The country--and the world--have been in the midst of a social uprising for the past month and a half, ignited by the brutal police killing of George Floyd. The global protests against structural racism have been racially diverse and, for the most part (and except for the police) unarmed. But that's shifting. Armed black protesters have begun making their presence known. So have armed white counterprotesters.
"We want change that's really going to permanently help us. We don't want [any] little change, we want some real change." So said one of the organizers of the Not F**king Around Coalition, pointing out in an interview with Newsweek the ineffectiveness of civil rights marches since the 1960s. NFAC led a protest this past Fourth of July at Stone Mountain Park in Georgia. Several hundred mostly black, mostly armed men and women marched through the iconic Confederate "theme park" that features an enormous carving of Robert E. Lee, Stonewall Jackson and Jefferson Davis on the face of the mountain and was the site, back in 1915, of the rebirth of the Ku Klux Klan. The march was peaceful and there was no confrontation with white supremacists.
However, there was a confrontation--armed but, fortunately, nonviolent--at the base of another iconic Confederate landmark on July 4. This was in Richmond, the capital of Virginia, where a statue of Robert E. Lee has been under siege for a while now and protesters, demanding its removal, spent the weekend camping out at the statue's graffiti-covered base.
As Hannah Allam pointed out at NPR, opponents to this cause were also present: "a gathering of heavily armed white men--some prepping for a second Civil War, some calling for a white ethnostate. Their speeches were essentially the overtly racist version of President Trump's divisive lament at Mount Rushmore National Memorial Friday about lost heritage and fallen statues."
However, she goes on to note that black gun clubs in the Richmond area "have come together to safeguard the protest site. They call themselves a deterrent--a defensive, not offensive, presence." Their presence, she says, is controversial among the protesters, but grudgingly accepted.
And then, on the morning of July 4, the Bugaloo Boys--armed white males in Hawaiian shirts--showed up and stood in front of the capitol building. Other, more traditional-type white supremacists joined them, and just as the speeches were about to begin, another group joined them as well.
"Then, from around a corner," Allam writes, "a group of armed Black protesters showed up, many of the same who patrol the Lee site.
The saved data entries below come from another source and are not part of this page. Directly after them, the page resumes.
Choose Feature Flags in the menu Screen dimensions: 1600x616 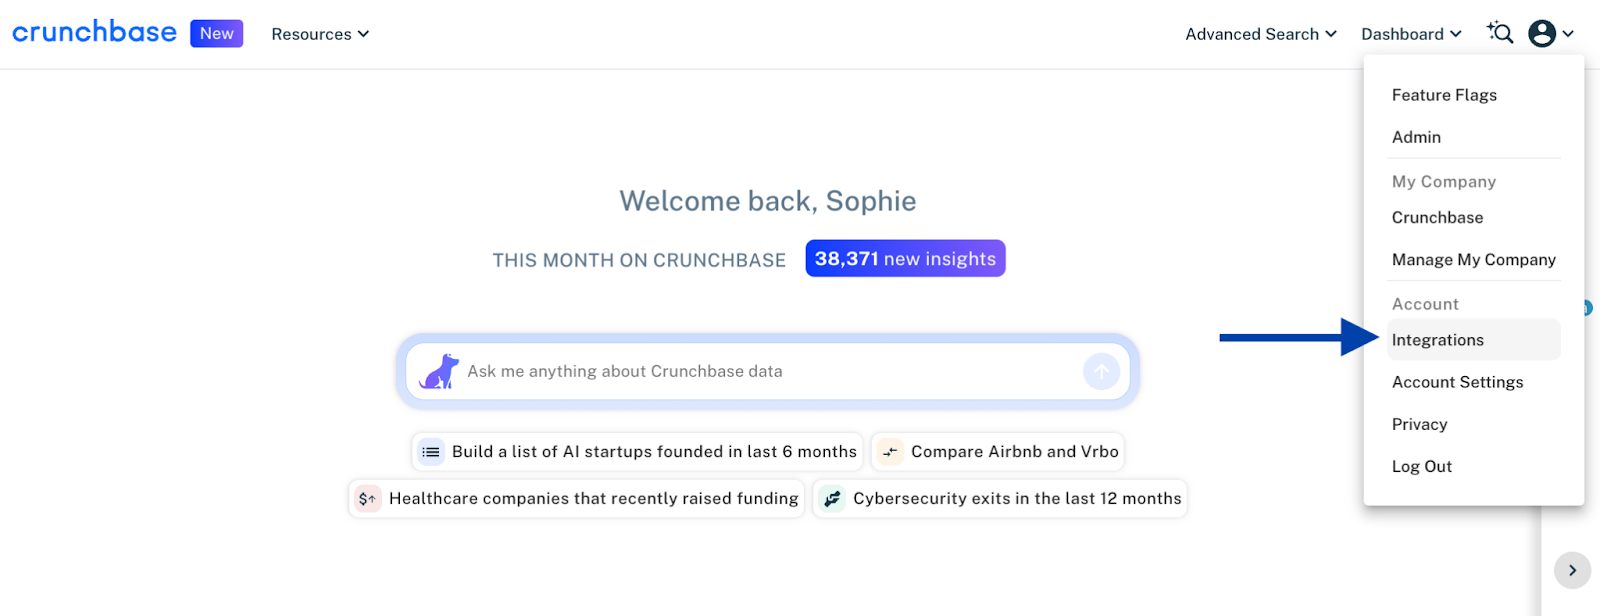1444,95
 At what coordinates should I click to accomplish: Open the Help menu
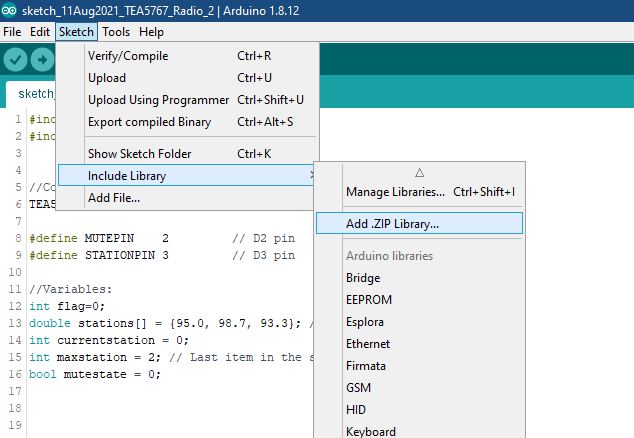(x=151, y=32)
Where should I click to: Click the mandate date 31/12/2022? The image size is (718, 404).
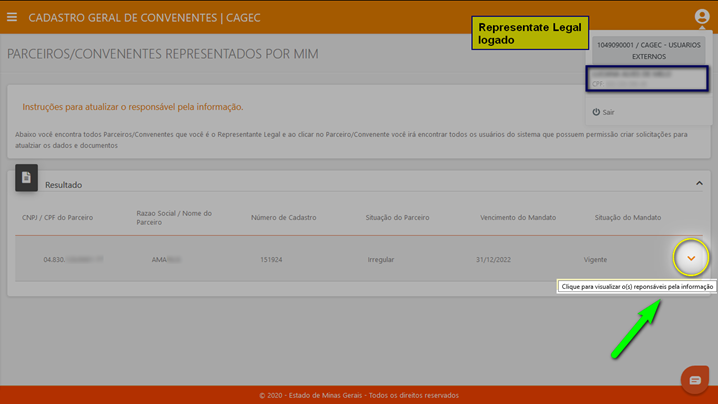tap(494, 259)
The gun-toting Black group stood across the street from the gun-toting white group."
Gun aficionados talk about their right to defend themselves, but mostly the purpose of openly carrying a gun is to give a public display of seriousness.
But instead of a simplistic, armed standoff--hatred spewing back and forth across the street--the leader of the Bugaloo Boys, a 19-year-old young man, crossed the street and introduced himself, evoking solidarity with them in support of the Second Amendment. The blacks crossed the street with him and the groups mingled together. And then, according to Allam, something truly surreal happened:
"At one point, a guy in a Hawaiian shirt and tactical gear wished everyone a happy Fourth of July and led the crowd--the white nationalists, the Boogaloo boys, the Black gun group--in a surreal rendition of 'America The Beautiful.' But the harmony was fleeting." As soon as the white nationalists took the mic and began talking about "white genocide" . . . well, the unity, not surprisingly, fell apart.
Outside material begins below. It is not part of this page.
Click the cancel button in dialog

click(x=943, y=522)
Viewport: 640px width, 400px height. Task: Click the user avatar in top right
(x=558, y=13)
Fascinatingly, the Bugaloo Boys sided with their armed black brothers and started shouting things like "White supremacy sucks!"
All of which seems to indicate . . . I actually have no idea what, except that the stew of change the nation is in may be more complex than anyone realizes. Maybe there's a force larger than hatred that is permeating multiple sides of this movement for change.
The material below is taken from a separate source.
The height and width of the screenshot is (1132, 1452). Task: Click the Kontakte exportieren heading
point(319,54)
However, Allam brings up a cautionary moment, when an armed black protester asked the Bugaloo leader, Mike Dunn: "Who's going to regulate if anything jumps off?"
"We just hope it doesn't," Dunn said.
In other words, things are volatile.
To which I add a bit of data from, of all places, Fox Business News: "More than 2.3 million guns were sold in June, a 145 percent increase from the prior year." According to the news site, an estimated 2,387,524 guns were sold this past June, the fourth straight month in which gun sales have been up compared to last year. "Experts" attribute the sales spike to the unrest going on out there, the site unsurprisingly informs us.
Gun aficionados talk about their right to defend themselves, but mostly the purpose of openly carrying a gun is to give a public display of seriousness. The carrier, after all, holds the power of life and death in his or her hands. I get the symbolism and I get the absolute urgency of the current protests: We must acknowledge and atone for our racist history, defund the police and rethink the keeping of social order. We must do so now. This is a life-or-death situation.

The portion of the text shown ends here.